# [Exercise text]

Not surprisingly, many studies have investigated the vitamin D ability of affecting the response to vaccines, primarily influenza. This is also very relevant to the current pandemic. In fact, the long-term public health strategy focuses on the availability of a vaccine against COVID-19 infection that can, like the flu vaccine, reduce the risk of serious and life-threatening complications of the infection, particularly for older people. However, we know that the effectiveness of vaccines is often lower for older people than for younger people because of what has been said above and perhaps also because of the more frequent vitamin D deficiency.
What are the real perspectives for the correction of vitamin D deficiency?
In contrast to the results of the experimental studies, which are very promising regarding a possible protective role of vitamin D, the results of clinical trials are unfortunately much less encouraging.

# [Data provided]
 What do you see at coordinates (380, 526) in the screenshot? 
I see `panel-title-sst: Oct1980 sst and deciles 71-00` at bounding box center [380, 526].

# [Instructions]
A – Answer these questions from the vitamin D passage.
(i) Mainly for which vaccines have studies looked at vitamin D's effect on the response?
(ii) Compared with younger people, for whom is vaccine effectiveness often lower?
(iii) How do the results of clinical trials compare with those of experimental studies?
B – Please translate this sentence from the vitamin D passage into Spanish: "What are the real perspectives for the correction of vitamin D deficiency?"
You can set the listing aside; it isn't needed here.

# [Exercise results]
A –
(i) Influenza vaccines.
(ii) Older people.
(iii) They are much less encouraging.

B – ¿Cuáles son las perspectivas reales para la corrección de la deficiencia de vitamina D?